Australian airline Qantas Airways has booked a 13-month-old baby on a different flight than his own parents. actually had Stephanie and Andrew Braham had a great time during their four-week trip through Europe, they tell Business Insider. At least until they arrive at Rome Fiumicino International Airport (FCO) in Italy.

The flight, which Stephanie Braham says she booked nine months in advance, was to take her from Rome to Amsterdam and from there to Bangkok in Thailand, where the family would stay overnight and return to Australia the next day.

The couple say the airline KLM, which works with Qantas, told them at the check-in counter that their baby was not part of the booking for the flight from Amsterdam to Bangkok.

“Our baby was on another flight that was scheduled to depart 40 minutes after ours,” Stephanie Braham said. The couple’s flight details are available to Business Insider. “We had originally booked flights through Qantas with British Airways. A few months later I was informed that there was a problem with one of the connecting flights. Qantas rebooked us on these KLM flights over the phone, so I think that’s where the error came from,” Stephanie Braham tells us.

More than 20 hours on the phone

Although their daughter would have sat on their lap during the flight, KLM has told them they cannot take the baby with them as the flight is full.

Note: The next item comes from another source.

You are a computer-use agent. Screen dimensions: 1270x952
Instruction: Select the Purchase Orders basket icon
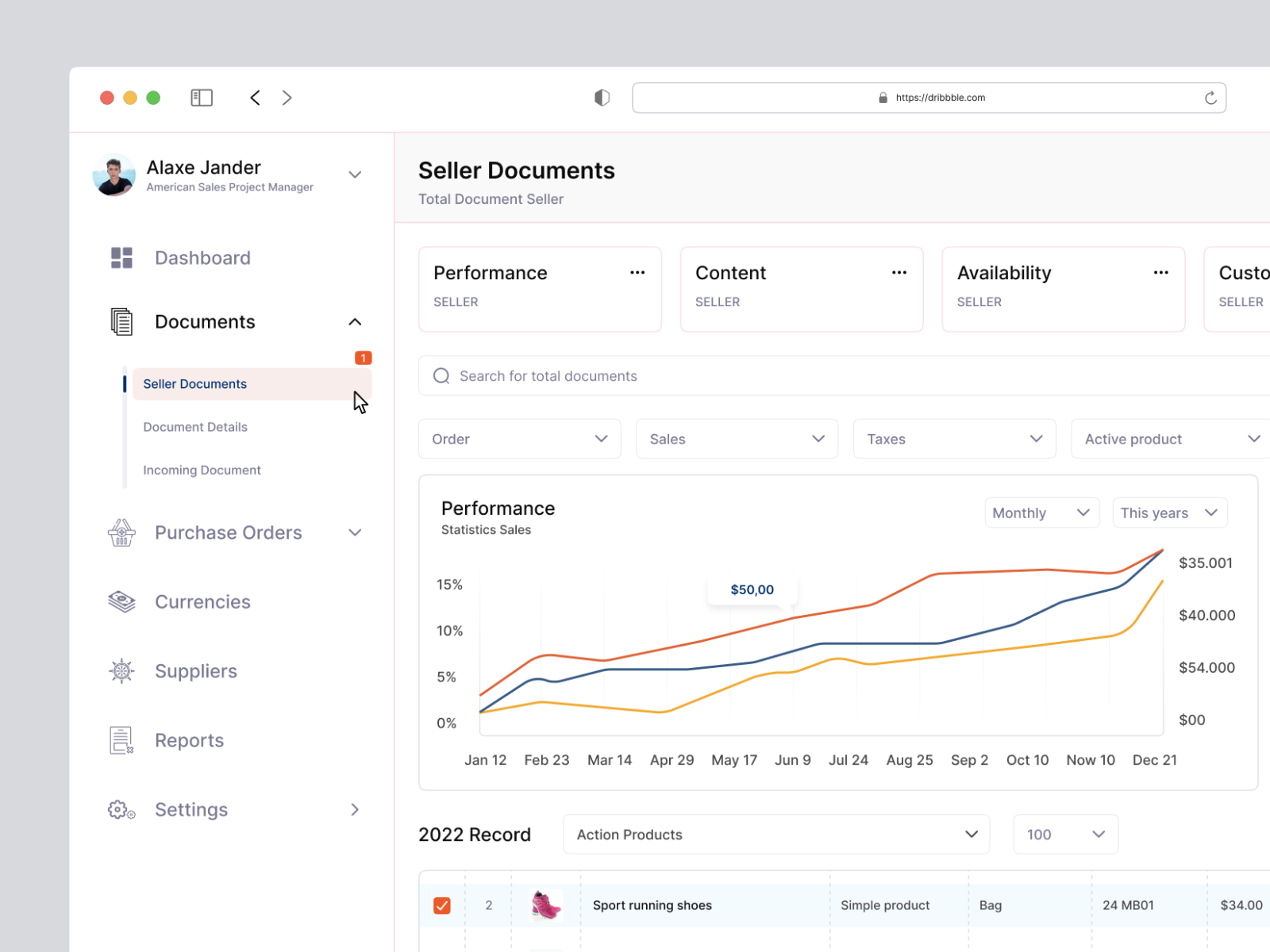point(121,532)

After the family spent 90 minutes discussing the matter with KLM, the plane flew without them.

The two say they spoke to Qantas at the airport, but the company told them the error was not the airline’s fault. Stephanie and Andrew say after six hours at Rome airport they drove to a nearby hotel where they booked a room and immediately contacted Qantas customer service.

According to their own statements, the two tried all night to call the airline to rebook their return flight. They say it was a nightmare to reach customer service because the phone line was cut and they had to keep calling and explaining the whole situation again. In total, the couple told Business Insider, they called Qantas 55 times and spent 20 hours, 47 minutes and 13 seconds speaking to account managers.

“Didn’t know if we’d ever come home!”

The next morning, Qantas informed the parents that they had booked a flight for the afternoon. But the family says they found out at the airport that Qantas had not properly issued the family’s plane tickets.

The couple say they got stuck at Qantas and, in desperation, asked every airline at the airport to get them a flight back to Australia. But all planes were full. “It was so stressful because we didn’t know if we were ever going to come home,” says Stephanie Braham.

Eventually, a Qantas agent called and told them they had been booked on the next available flight home on July 26th. So a total of twelve days after the originally planned departure.

Qantas promises to reimburse hotel costs

When asked about the matter, Qantas apologized to the family in a statement to Business Insider, saying “it was an administrative error” and that the airline would reimburse the cost of the accommodation.

The airline KLM, in turn, did not immediately respond to Business Insider’s request for comment on the events of Stephanie and Andrew Braham. Stephanie Braham tells us that Qantas contacted them on Thursday and told them they would pay them the equivalent of around £140 a night.

The couple estimates that they spent the equivalent of around 10,000 euros out of their own pocket as they also had to pay for accommodation, food, travel and entertainment. And the income it lost over time because she couldn’t work.

This article was translated from English by Christian Mayer. You can find the original here.